|Year : 2018 | Volume
| Issue : 1 | Page : 26-30
Oral pemphigus vulgaris: A case series and review of literature
Bhavana Gupta1, Vivek Gupta2
1 Department of Oral Pathology, Dental Institute, RIMS, Ranchi, Jharkhand, India
2 Department of Periodontology, Dental Institute, RIMS, Ranchi, Jharkhand, India
|Date of Web Publication||14-May-2018|
Dr. Bhavana Gupta
C-2/600, Sector C, Jankipuram, Lucknow, Uttar Pradesh
Source of Support: None, Conflict of Interest: None
Pemphigus vulgaris (PV) is an autoimmune disease, normally associated with oral lesions that generally affects patients aged 40–60 years. PV manifests as extremely painful and persistent oral lesions. Here, we present a case series of PV (one male and two female patients with age between 35 and 50 years).
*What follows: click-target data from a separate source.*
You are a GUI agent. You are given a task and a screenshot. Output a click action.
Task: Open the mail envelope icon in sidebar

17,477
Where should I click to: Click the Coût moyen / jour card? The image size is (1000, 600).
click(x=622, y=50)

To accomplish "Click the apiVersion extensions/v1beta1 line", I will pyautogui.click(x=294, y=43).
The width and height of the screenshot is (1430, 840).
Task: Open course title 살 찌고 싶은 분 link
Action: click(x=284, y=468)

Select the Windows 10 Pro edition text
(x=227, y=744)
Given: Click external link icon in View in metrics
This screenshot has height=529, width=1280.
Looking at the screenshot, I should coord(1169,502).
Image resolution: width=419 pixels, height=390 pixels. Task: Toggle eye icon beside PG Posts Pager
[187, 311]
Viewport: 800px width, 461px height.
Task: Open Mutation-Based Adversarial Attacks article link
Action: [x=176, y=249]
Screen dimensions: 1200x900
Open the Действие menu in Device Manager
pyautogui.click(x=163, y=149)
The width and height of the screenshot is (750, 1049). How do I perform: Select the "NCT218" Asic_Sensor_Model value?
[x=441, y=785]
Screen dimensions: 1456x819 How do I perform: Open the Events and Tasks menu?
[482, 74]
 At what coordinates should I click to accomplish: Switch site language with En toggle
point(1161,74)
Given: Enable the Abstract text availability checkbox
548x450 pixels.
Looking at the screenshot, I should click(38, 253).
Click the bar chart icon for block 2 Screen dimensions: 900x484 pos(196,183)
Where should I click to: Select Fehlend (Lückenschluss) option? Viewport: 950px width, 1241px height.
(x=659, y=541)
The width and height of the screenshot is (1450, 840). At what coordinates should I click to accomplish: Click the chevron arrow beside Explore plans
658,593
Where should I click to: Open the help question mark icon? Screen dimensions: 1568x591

It is an attempt to highlight its importance in diagnosis along with the review of literature on its molecular aspect.
Keywords: Autoimmune diseases, bullae, mucous membrane, pemphigus vulgaris
|How to cite this article:|
Gupta B, Gupta V. Oral pemphigus vulgaris: A case series and review of literature. J Dent Res Rev 2018;5:26-30
| Introduction|| |
The term “Pemphigus” is derived from the Greek word pemphix(bubbles, blisters) and “Vulgaris” is derived from the Latin word which means “common.” Pemphigus vulgaris (PV) was named by Wickman in 1791. PV is the most frequently observed member of a group of chronic autoimmune mucocutaneous diseases characterized by the formation of intraepithelial blisters. It is a rare disease (0.1–0.5 cases/100,000 inhabitants/years), with onset in the fifth or sixth decade of life. It is a group of potentially life-threatening autoimmune disease and is classified into six types: PV, pemphigus erythematosus, pemphigus vegetans, pemphigus foliaceus, paraneoplastic pemphigus, and IgA pemphigus.,
Herein, we report a case series of PV and the review the literature for establishing the clinicopathologic characteristics of PV.
| Case Reports|| |
A 45-year-old female patient came to the Department of Oral Medicine and Radiology, with a history of painful ulcers for 3 months. The patient reported that the lesions caused discomfort and affected the normal function. There was no significant personal and family history. On intraoral examination, ulcers were found in the right and left buccal mucosa, labial mucosa, and palate [Figure 1]. No skin lesions are seen in extraoral examination. The provisional diagnosis of pemphigus and pemphigoid was made. The differential diagnosis of acute herpetic stomatitis and recurrent aphthous stomatitis was suggested. Biopsy was done, and the tissue was sent for histopathological examination. The oral tissue biopsies were taken from the perilesional site.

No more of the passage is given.